About this task: The data below holds the lines to copy: everything from the line containing "Servicio técnico FLECK Tenerife sur" to the line containing "FLECK reparación calentadores", both ends included, set down exactly.

******************************

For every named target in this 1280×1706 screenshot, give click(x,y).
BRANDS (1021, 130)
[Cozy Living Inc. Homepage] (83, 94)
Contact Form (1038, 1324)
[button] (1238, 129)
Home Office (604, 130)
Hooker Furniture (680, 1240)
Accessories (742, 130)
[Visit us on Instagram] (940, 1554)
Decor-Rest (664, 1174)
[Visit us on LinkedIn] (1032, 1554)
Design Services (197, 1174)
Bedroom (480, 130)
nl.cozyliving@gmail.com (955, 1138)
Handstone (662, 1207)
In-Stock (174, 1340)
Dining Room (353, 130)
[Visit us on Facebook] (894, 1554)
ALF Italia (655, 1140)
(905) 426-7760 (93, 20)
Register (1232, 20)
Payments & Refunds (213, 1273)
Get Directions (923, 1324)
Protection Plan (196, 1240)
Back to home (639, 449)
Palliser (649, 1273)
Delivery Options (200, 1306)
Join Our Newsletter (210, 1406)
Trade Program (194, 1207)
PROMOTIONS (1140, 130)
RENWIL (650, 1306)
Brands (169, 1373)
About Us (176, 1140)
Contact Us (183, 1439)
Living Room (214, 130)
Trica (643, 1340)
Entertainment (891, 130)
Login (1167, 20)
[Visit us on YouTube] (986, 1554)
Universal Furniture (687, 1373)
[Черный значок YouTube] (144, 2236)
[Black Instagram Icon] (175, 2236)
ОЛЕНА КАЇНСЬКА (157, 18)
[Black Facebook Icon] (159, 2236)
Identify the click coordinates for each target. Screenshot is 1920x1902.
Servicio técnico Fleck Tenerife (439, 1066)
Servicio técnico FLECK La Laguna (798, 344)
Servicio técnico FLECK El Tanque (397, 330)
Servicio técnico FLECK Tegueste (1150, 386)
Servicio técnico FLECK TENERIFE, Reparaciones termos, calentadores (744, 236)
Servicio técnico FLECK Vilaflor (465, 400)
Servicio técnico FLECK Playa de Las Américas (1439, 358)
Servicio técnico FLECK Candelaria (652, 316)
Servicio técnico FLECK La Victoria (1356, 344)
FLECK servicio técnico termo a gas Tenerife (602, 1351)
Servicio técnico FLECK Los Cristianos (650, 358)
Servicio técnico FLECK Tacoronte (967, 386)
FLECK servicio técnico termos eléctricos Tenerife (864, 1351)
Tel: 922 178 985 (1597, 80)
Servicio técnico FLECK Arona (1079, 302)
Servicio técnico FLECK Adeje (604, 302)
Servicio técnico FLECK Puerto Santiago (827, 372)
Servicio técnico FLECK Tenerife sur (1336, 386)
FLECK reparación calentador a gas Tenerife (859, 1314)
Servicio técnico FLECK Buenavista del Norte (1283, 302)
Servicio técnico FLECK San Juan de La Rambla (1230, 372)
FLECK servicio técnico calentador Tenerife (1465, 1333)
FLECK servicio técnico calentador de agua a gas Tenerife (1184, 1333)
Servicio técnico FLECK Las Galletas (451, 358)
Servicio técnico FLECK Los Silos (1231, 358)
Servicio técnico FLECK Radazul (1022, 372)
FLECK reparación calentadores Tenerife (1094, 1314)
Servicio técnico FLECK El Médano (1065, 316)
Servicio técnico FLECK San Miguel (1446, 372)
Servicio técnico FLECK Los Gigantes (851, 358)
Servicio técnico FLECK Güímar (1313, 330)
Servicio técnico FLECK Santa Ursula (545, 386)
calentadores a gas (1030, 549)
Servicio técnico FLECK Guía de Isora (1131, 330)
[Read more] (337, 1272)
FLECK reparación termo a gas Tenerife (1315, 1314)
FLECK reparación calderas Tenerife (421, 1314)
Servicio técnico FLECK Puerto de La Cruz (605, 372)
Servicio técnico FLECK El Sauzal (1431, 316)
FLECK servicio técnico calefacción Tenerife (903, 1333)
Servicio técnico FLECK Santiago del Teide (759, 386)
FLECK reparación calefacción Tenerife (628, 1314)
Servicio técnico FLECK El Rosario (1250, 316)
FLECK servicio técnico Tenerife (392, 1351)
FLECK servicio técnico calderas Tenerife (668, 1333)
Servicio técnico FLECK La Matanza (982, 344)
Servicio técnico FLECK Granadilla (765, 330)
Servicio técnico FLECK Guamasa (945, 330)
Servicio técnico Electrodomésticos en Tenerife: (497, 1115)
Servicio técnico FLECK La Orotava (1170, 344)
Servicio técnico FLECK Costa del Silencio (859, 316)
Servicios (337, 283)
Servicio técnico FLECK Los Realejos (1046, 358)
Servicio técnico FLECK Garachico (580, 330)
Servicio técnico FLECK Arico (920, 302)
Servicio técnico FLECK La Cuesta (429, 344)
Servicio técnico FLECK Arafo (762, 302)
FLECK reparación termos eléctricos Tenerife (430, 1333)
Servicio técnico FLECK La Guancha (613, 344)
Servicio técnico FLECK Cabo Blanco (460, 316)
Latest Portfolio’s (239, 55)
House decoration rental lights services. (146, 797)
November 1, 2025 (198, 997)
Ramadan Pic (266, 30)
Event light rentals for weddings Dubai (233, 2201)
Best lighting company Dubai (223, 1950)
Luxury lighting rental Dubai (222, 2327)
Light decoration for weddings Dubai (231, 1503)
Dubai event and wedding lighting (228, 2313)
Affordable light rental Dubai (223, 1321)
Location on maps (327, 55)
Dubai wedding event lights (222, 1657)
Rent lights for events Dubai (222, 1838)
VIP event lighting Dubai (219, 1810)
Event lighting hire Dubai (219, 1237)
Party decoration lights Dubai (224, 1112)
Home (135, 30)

******************************

Result below:
Servicio técnico FLECK Tenerife sur (1336, 386)
FLECK reparación calentador a gas Tenerife (859, 1314)
Servicio técnico FLECK Buenavista del Norte (1283, 302)
Servicio técnico FLECK San Juan de La Rambla (1230, 372)
FLECK servicio técnico calentador Tenerife (1465, 1333)
FLECK servicio técnico calentador de agua a gas Tenerife (1184, 1333)
Servicio técnico FLECK Las Galletas (451, 358)
Servicio técnico FLECK Los Silos (1231, 358)
Servicio técnico FLECK Radazul (1022, 372)
FLECK reparación calentadores Tenerife (1094, 1314)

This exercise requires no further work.